Fin da piccolo, Paracelso apprese dal padre, anch'egli medico, i rudimenti della cura dei malati e le virtù terapeutiche delle erbe e dei minerali: la "farmacia della natura" come poi la chiamò. Studiò medicina a Ferrara e fece pratica, diremmo oggi, al seguito degli eserciti che attraversavano i paesi dell'Europa, ricavando grande esperienza professionale e duratura avversione per la guerra. Privo delle necessarie conoscenze di anatomia e fisiologia, tentò vanamente di applicare metodi terapeutici razionali ed è considerato, se non il fondatore, il precursore della farmacologia moderna in quanto sosteneva che i principi attivi presenti nelle sostanze naturali dovessero essere potenziati attraverso precisi quanto elaborati procedimenti, seppur alchemico-astrologici.
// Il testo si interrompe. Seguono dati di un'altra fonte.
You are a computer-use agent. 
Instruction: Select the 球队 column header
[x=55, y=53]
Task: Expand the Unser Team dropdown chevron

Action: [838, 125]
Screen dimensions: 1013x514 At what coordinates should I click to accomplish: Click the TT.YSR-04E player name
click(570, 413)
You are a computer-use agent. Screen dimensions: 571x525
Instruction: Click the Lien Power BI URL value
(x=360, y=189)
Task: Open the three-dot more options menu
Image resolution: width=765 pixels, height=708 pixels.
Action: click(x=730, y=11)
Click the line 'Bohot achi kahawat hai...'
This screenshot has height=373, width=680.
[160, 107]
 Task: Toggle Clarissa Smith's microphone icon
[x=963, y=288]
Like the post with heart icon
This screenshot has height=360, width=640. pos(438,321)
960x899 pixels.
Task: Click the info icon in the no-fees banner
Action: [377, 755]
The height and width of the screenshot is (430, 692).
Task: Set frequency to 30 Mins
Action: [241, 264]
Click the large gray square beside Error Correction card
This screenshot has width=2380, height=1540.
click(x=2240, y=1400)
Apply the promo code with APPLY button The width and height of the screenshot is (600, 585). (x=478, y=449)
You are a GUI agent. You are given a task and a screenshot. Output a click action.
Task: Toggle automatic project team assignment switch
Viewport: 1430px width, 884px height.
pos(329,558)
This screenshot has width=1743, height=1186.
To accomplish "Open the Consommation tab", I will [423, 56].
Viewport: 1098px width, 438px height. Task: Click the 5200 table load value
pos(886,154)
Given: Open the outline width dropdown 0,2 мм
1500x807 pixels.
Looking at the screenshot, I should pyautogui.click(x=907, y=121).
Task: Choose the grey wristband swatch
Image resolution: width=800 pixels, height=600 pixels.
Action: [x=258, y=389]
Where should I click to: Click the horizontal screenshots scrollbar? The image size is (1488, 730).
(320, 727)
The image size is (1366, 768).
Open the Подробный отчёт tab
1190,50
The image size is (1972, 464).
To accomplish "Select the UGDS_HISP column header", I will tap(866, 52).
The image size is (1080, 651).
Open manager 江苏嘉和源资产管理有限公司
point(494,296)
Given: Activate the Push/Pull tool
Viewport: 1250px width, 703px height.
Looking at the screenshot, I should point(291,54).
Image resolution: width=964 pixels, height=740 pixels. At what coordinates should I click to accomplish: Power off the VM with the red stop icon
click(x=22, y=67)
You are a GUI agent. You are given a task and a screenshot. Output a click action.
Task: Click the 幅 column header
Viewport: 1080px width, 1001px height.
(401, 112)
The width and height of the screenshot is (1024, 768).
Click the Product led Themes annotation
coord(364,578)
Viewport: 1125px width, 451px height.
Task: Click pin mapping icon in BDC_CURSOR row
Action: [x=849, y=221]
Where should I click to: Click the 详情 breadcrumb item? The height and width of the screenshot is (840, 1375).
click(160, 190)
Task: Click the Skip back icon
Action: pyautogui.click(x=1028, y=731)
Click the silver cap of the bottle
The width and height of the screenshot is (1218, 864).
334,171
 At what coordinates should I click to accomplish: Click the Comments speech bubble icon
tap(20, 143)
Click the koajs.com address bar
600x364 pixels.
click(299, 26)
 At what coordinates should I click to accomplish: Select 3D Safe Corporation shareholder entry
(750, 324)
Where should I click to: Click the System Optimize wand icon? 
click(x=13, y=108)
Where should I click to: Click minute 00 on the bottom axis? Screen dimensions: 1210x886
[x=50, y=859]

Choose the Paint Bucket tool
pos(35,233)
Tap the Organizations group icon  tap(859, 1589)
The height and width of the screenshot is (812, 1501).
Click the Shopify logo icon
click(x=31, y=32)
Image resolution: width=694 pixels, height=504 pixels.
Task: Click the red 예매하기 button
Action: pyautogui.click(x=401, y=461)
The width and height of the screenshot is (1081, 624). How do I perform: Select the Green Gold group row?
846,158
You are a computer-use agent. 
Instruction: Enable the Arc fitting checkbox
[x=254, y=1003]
La fama dei suoi preparati si diffuse per l'Europa, facendo sì che venisse chiamato a praticare e insegnare presso numerose università. In quasi ogni sede, tuttavia, ai successi iniziali seguivano l'invidia e il risentimento dei colleghi, che lui contribuiva ad attizzare con pubbliche critiche ai medici paludati, avidi e ignoranti, e ai farmacisti, altrettanto avidi nonché inaffidabili nel preparare le prescrizioni. A ciò aggiungeva l'insegnamento della chirurgia, allora considerata indegna dei medici, roghi dei trattati classici e una condotta di vita su cui, anche oggi, molti troverebbero da ridire: abbondanti libagioni in osterie di infimo ordine, un abbigliamento decisamente trascurato e un'aura di stregoneria che derivava dall'assidua frequentazione degli alambicchi. Donne pare non ne abbia mai conosciute, e anche su questo neppure oggi la passerebbe liscia. Il risultato era la fuga verso nuove sedi, dove il ciclo si ripeteva immancabilmente. I suoi unici punti di riferimento rimasero la profonda compassione per le sofferenze dei malati e l'amore per la conoscenza di rimedi che tali sofferenze lenissero.
Eva Stahl incastona gli scritti e la pratica di Paracelso nel contesto storico, con agili ma esaurienti capitoli sulla storia della medicina fino al XVI secolo e sugli intrecci di questa con l'alchimia, la magia e le persecuzioni della Santa Inquisizione. Il VII capitolo è in realtà un saggio sull'ipotesi, verosimile, che Goethe abbia preso Paracelso a modello del suo Faust. Il volume curato da Massimo Luigi Bianchi raccoglie sette testi scritti da Paracelso per difendersi dalle accuse di avere inventato una nuova medicina, descritto nuove malattie, dato nuovi nomi a quelle note e prescritto nuove ricette, aver troppo viaggiato (!), evitare la compagnia dei colleghi, non essere di buon carattere e non saper, lui neppure, guarire tutte le malattie. Le parole vibranti di Paracelso sono la miglior testimonianza del suo inappagato desiderio di buon senso, ancor prima che di conoscenza. Tornano alla mente certe fantasticherie dei tempi di scuola: se fosse possibile prelevarlo dalla sua epoca con una macchina del tempo, chissà come gioirebbe delle risposte che la medicina moderna ha fornito ai suoi interrogativi! Epperò, chissà se troverebbe i nostri contemporanei molto migliori dei suoi?